## What is needed
What is needed here is an exact repetition of the records below, beginning at the line that has "You are a GUI" and stopping after the line that has "The height and".

## Given records

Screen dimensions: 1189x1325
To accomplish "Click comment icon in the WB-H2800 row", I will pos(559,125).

---

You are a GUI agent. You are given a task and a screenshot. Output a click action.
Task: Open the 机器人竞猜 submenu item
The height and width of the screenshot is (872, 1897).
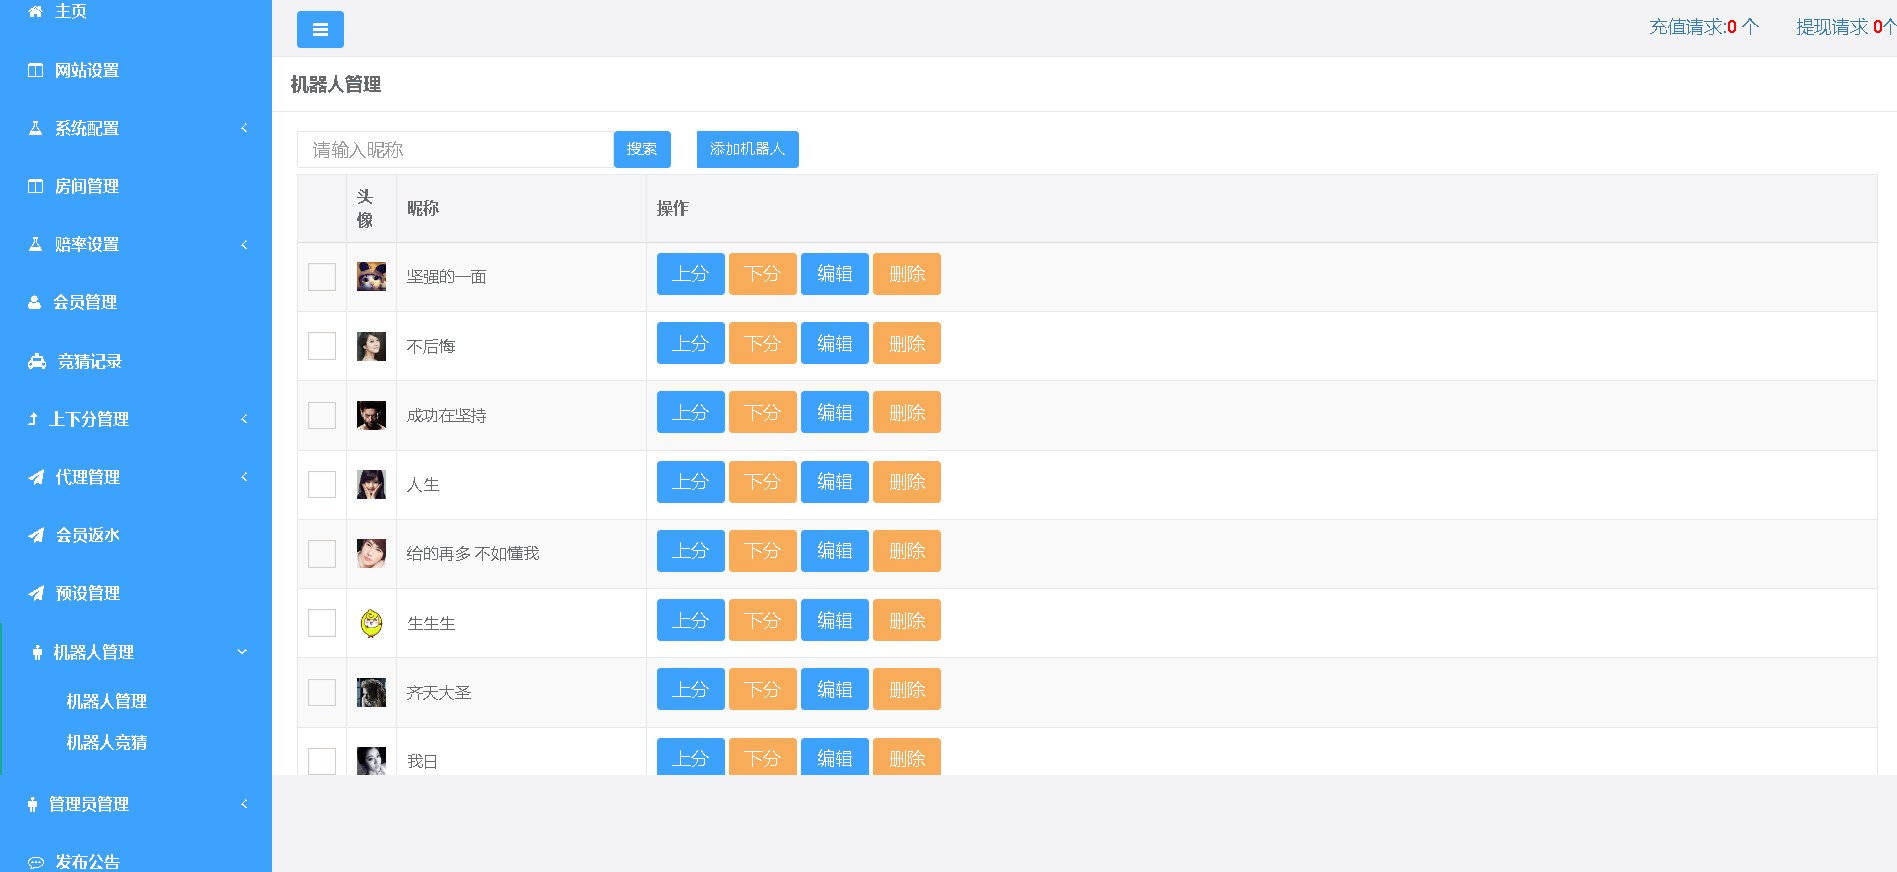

---

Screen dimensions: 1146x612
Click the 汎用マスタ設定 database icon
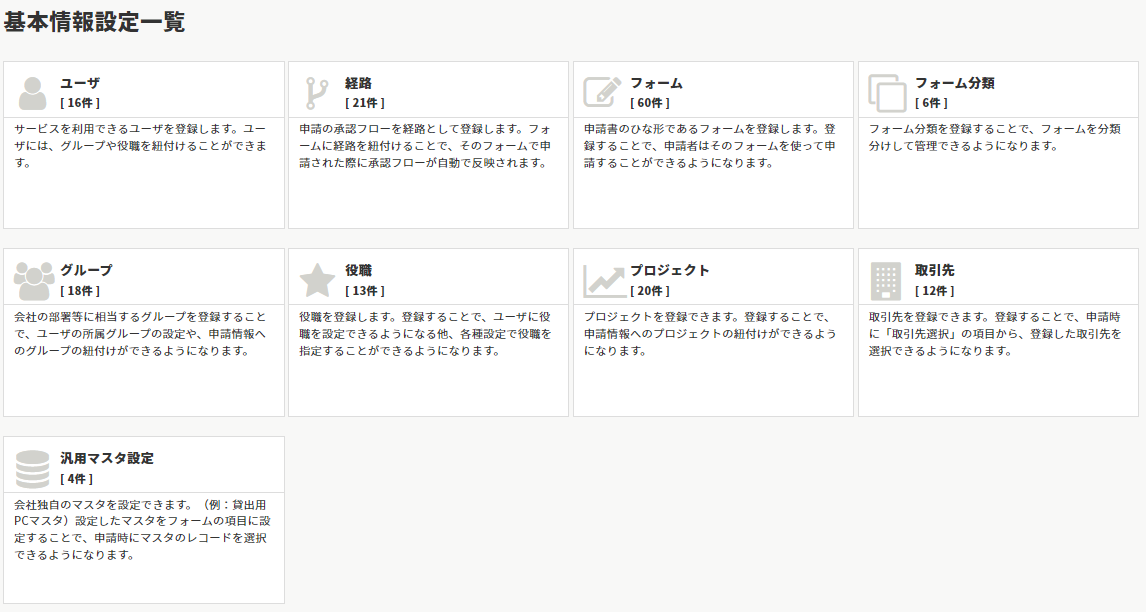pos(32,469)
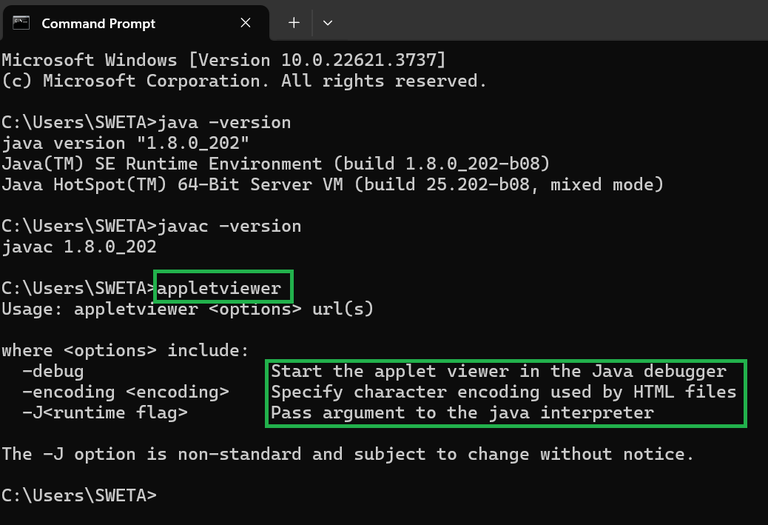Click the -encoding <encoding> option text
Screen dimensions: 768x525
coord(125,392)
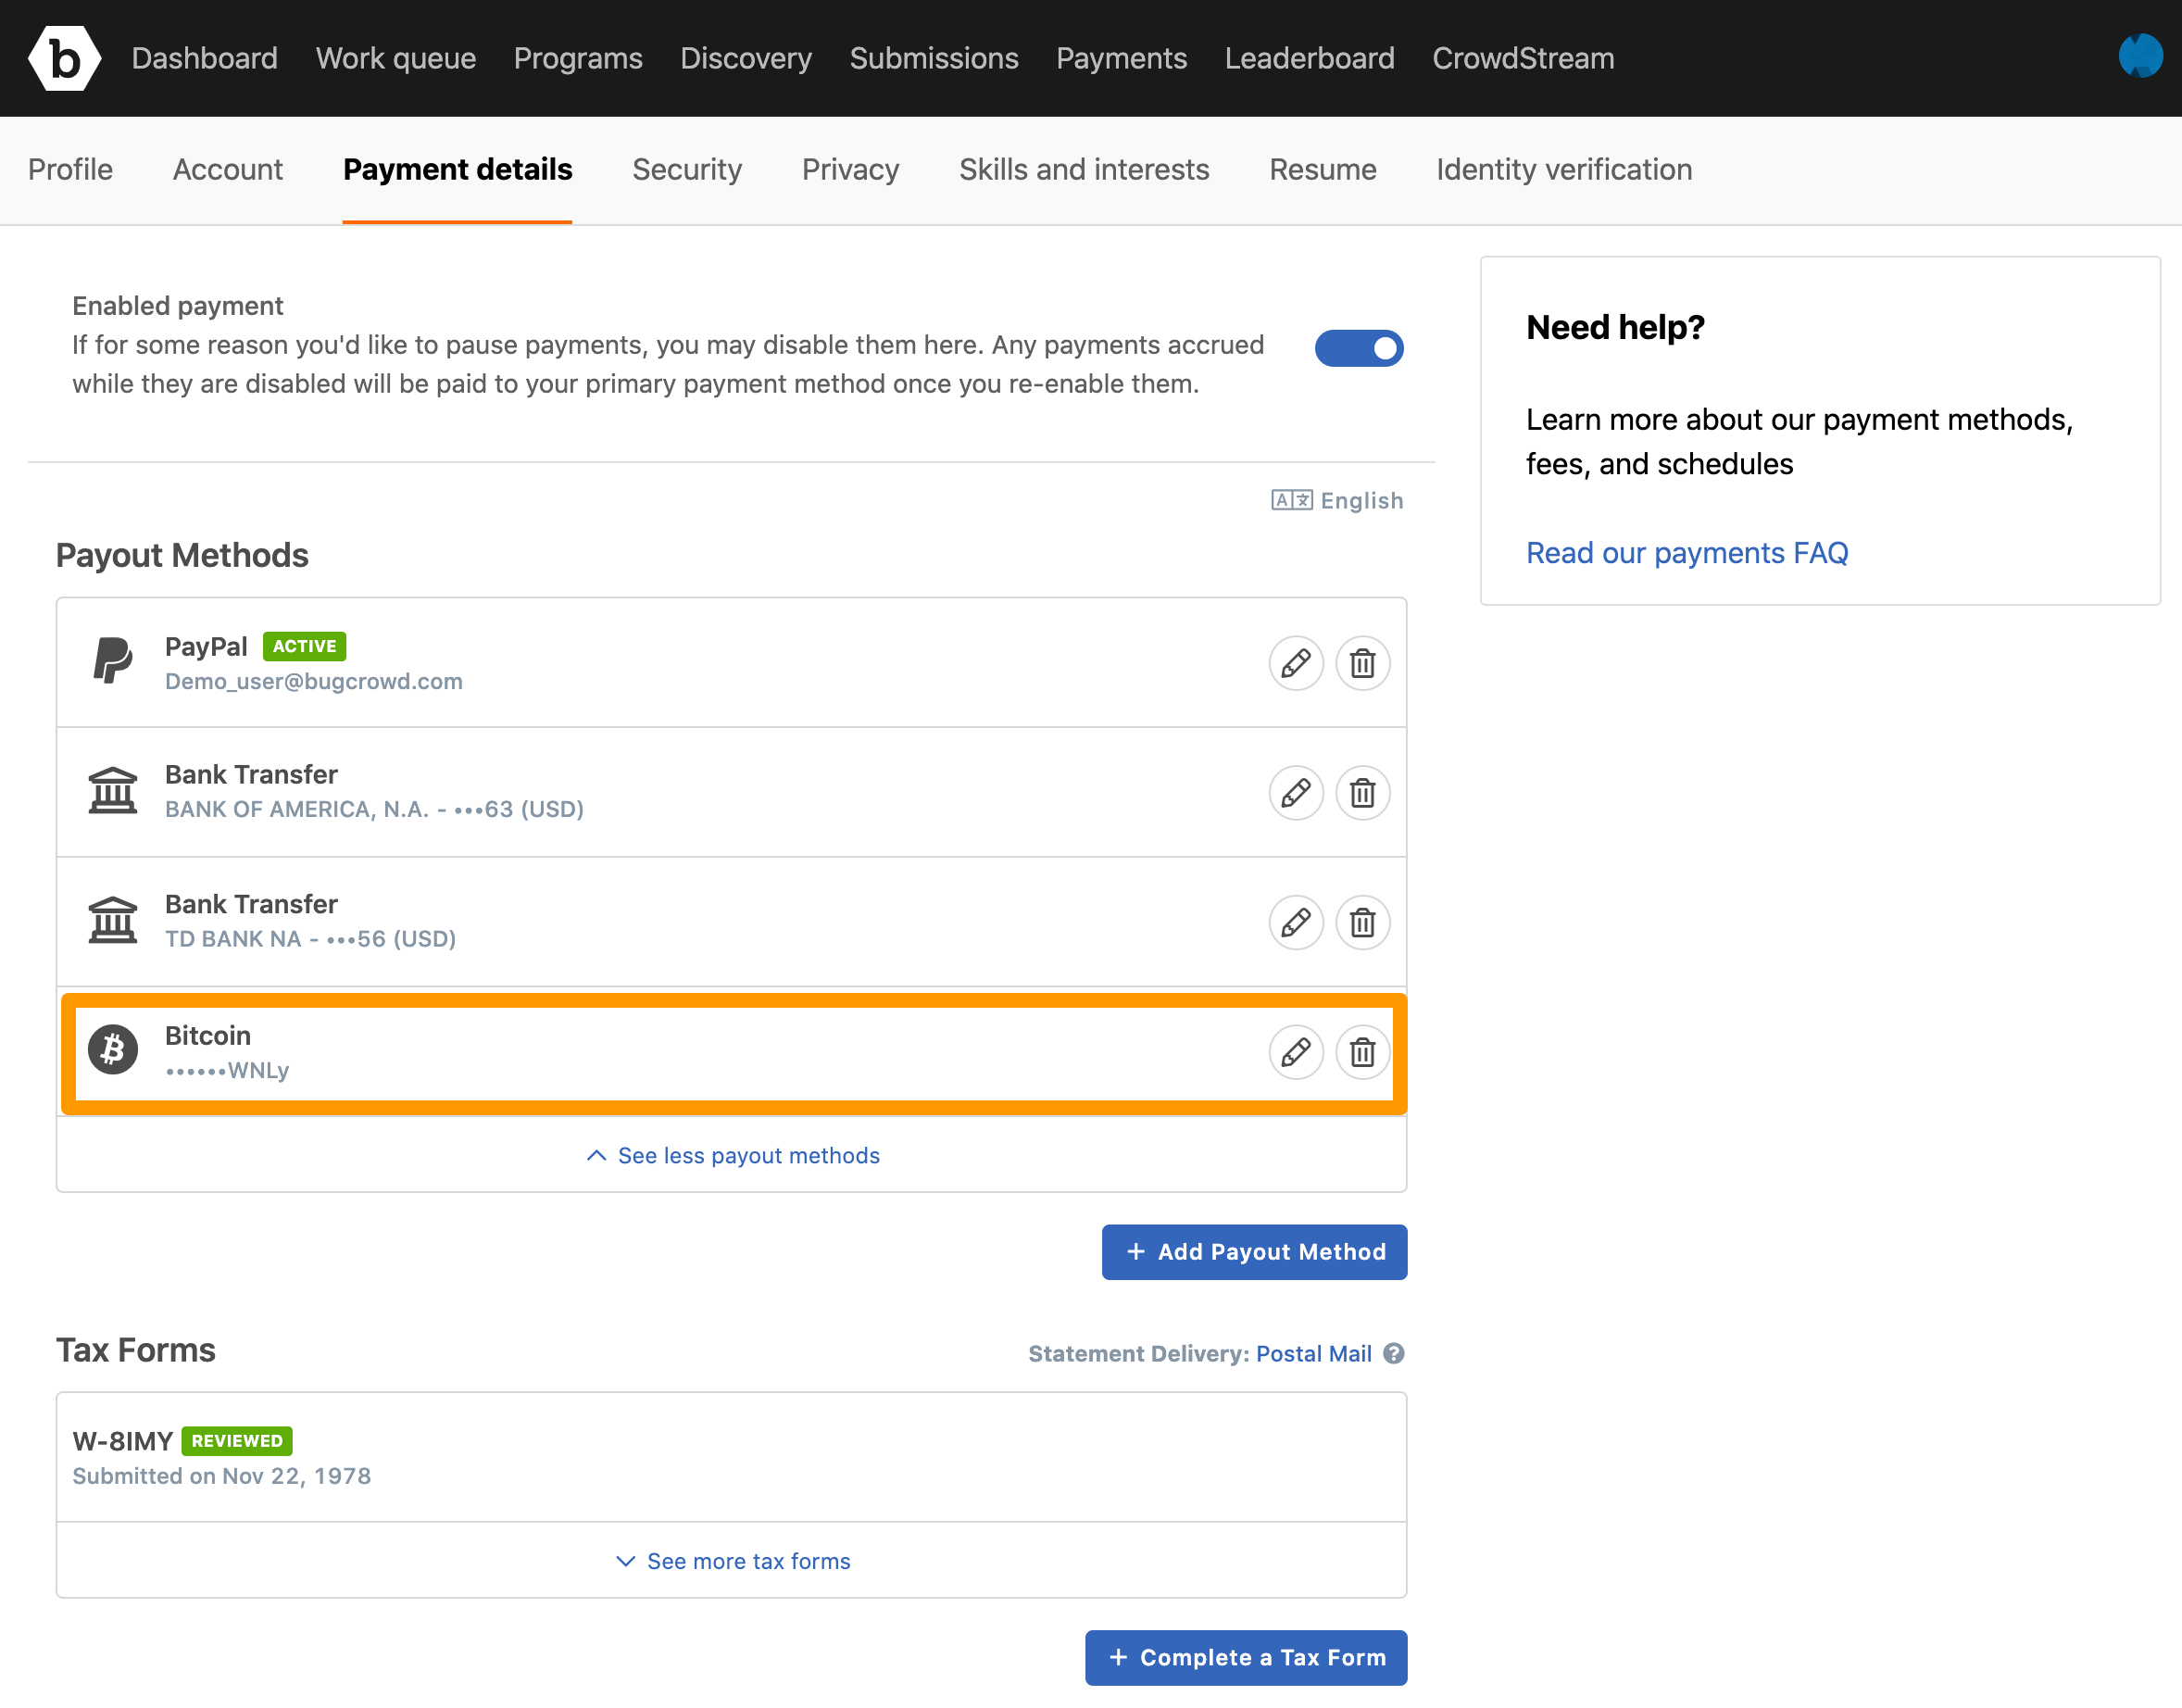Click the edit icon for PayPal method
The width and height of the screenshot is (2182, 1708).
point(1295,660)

## Your solution
You are a GUI agent. You are given a task and a screenshot. Output a click action.
Task: Open the 机器人竞猜 submenu item
The height and width of the screenshot is (872, 1897).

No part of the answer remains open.